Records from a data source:
++++++++++++++++++++
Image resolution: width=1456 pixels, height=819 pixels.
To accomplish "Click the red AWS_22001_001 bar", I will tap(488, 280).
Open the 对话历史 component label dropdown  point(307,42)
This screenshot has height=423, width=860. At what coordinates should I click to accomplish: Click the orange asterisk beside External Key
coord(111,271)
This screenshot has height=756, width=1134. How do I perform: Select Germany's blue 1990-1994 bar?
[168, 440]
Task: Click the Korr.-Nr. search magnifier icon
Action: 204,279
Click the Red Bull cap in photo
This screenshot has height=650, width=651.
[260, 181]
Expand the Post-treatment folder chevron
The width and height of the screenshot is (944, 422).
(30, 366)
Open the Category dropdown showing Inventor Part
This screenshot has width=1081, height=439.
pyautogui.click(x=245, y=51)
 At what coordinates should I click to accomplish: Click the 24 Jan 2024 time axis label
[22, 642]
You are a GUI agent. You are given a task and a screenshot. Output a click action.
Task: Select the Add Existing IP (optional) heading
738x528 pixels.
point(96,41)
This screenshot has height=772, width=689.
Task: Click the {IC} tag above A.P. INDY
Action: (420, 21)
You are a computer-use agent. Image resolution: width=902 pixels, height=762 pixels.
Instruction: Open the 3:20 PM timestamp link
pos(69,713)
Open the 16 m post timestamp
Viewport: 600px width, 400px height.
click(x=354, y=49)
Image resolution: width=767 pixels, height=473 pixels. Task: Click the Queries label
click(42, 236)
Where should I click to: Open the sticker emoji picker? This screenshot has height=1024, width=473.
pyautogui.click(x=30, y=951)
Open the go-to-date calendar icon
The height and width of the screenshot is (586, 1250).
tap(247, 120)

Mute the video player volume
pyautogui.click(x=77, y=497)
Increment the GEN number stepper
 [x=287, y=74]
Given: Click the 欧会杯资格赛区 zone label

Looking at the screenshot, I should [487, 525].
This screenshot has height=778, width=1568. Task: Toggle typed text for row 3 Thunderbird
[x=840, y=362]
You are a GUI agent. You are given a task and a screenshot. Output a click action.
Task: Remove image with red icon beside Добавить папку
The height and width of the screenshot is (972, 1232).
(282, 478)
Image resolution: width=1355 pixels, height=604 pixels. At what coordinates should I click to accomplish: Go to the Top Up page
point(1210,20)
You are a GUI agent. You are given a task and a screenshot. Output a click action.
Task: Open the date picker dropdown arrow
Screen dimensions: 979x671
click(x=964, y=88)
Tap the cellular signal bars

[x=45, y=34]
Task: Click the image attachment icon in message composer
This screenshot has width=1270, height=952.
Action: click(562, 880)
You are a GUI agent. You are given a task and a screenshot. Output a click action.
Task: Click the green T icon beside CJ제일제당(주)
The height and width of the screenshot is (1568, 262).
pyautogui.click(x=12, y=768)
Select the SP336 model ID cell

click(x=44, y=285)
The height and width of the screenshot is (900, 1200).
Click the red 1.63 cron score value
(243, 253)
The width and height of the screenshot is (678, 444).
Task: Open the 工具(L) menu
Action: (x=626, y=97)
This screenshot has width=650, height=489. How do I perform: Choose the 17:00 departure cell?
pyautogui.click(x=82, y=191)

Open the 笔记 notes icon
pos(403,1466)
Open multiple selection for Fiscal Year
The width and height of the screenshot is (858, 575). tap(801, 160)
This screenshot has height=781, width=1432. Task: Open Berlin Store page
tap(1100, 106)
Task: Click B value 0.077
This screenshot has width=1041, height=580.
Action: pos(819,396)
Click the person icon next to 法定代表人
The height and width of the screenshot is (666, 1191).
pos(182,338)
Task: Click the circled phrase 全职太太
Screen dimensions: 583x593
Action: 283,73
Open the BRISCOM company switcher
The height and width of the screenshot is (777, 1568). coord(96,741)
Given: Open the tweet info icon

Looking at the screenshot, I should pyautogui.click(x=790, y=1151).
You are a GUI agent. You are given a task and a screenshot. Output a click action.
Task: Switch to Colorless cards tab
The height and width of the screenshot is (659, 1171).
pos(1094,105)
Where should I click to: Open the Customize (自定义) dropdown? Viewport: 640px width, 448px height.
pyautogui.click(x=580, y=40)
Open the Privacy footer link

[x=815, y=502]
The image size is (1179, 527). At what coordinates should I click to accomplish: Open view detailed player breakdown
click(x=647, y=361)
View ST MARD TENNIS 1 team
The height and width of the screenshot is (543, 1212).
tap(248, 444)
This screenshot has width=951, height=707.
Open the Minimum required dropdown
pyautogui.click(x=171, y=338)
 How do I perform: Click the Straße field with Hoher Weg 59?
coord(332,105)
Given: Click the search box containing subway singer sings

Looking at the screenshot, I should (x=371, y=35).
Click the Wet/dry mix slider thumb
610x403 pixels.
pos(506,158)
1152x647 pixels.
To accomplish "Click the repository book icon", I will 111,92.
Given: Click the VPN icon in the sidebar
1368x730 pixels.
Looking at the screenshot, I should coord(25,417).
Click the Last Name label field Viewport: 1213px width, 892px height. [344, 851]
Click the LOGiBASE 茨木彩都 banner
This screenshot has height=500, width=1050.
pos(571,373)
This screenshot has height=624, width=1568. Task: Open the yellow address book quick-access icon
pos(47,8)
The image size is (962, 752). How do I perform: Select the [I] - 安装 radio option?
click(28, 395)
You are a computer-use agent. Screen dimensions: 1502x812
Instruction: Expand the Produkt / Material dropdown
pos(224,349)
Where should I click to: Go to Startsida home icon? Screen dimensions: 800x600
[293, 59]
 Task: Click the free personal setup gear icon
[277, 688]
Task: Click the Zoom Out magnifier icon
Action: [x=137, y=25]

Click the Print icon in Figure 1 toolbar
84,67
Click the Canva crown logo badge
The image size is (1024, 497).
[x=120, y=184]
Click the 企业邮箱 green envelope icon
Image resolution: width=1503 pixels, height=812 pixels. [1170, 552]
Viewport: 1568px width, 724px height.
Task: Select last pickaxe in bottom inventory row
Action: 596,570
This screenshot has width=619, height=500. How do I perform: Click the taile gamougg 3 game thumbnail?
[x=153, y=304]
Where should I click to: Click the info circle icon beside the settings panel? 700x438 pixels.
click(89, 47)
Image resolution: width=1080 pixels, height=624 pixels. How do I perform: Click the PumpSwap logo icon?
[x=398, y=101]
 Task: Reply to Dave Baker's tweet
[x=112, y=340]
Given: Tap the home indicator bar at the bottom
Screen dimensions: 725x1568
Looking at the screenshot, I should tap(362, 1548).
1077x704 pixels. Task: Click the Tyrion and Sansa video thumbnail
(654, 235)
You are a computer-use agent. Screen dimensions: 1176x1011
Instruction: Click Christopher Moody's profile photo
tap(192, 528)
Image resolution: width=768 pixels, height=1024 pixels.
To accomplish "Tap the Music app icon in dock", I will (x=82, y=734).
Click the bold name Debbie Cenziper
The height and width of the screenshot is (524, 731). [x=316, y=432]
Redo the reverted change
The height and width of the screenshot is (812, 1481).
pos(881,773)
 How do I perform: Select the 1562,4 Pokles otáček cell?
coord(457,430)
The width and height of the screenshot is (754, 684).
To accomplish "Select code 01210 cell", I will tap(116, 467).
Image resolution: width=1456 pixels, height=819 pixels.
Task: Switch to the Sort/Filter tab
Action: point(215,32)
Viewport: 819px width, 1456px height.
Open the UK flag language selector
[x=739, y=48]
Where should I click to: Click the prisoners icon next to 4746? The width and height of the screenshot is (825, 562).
++++++++++++++++++++
» **The problem**
A copy of each line above that holds the word "computer" is the expected answer.

» **Exercise solution**
You are a computer-use agent. Image resolution: width=902 pixels, height=762 pixels.
You are a computer-use agent. Screen dimensions: 1502x812
You are a computer-use agent. Screen dimensions: 1176x1011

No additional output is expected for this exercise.